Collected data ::
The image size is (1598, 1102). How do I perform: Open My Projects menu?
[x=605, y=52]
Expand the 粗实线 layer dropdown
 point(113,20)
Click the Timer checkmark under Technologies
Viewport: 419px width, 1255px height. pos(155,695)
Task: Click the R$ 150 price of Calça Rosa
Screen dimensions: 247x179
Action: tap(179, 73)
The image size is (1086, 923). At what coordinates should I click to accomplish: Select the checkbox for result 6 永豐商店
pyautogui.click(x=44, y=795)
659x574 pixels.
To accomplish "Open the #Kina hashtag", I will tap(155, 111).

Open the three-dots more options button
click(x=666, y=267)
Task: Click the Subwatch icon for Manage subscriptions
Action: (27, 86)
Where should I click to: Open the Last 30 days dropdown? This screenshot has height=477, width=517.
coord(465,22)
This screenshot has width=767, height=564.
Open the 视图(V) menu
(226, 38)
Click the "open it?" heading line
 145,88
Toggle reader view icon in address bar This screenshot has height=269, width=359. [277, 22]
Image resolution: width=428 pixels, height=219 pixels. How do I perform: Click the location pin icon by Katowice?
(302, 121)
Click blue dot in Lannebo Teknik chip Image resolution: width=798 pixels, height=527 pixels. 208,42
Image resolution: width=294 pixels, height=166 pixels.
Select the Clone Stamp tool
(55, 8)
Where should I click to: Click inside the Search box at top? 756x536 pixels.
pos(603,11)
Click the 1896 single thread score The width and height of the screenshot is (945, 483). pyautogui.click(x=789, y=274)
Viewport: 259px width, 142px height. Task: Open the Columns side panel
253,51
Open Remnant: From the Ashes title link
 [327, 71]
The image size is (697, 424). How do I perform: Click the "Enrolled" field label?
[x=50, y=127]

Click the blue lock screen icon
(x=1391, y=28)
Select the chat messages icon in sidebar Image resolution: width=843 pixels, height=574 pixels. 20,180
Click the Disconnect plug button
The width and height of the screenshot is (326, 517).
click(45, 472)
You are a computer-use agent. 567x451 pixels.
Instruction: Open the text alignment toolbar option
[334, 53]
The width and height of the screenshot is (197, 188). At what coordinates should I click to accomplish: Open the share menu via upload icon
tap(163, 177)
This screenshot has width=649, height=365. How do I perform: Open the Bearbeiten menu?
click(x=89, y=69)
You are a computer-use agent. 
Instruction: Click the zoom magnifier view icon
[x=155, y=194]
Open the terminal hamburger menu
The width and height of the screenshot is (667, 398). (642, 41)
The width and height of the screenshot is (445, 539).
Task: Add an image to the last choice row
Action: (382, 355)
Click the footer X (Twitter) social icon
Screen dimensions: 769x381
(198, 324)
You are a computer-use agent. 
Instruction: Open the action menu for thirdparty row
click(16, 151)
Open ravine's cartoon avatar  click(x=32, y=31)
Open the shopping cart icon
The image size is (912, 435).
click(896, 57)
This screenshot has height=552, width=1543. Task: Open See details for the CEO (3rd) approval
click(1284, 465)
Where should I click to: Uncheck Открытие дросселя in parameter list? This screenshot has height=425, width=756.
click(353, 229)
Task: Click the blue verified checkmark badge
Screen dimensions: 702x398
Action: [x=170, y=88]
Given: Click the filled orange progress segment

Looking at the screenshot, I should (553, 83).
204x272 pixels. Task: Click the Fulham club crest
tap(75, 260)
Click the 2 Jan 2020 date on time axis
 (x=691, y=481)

TASK DESCRIPTION ::
When the line containing "This screenshot has width=767, height=564." is reached, include it and stop. Until then, output each line of the entries exactly as given, starting from the first.

RESULT FOR THIS TASK ::
The image size is (1598, 1102). How do I perform: Open My Projects menu?
[x=605, y=52]
Expand the 粗实线 layer dropdown
 point(113,20)
Click the Timer checkmark under Technologies
Viewport: 419px width, 1255px height. pos(155,695)
Task: Click the R$ 150 price of Calça Rosa
Screen dimensions: 247x179
Action: tap(179, 73)
The image size is (1086, 923). At what coordinates should I click to accomplish: Select the checkbox for result 6 永豐商店
pyautogui.click(x=44, y=795)
659x574 pixels.
To accomplish "Open the #Kina hashtag", I will tap(155, 111).

Open the three-dots more options button
click(x=666, y=267)
Task: Click the Subwatch icon for Manage subscriptions
Action: (27, 86)
Where should I click to: Open the Last 30 days dropdown? This screenshot has height=477, width=517.
coord(465,22)
This screenshot has width=767, height=564.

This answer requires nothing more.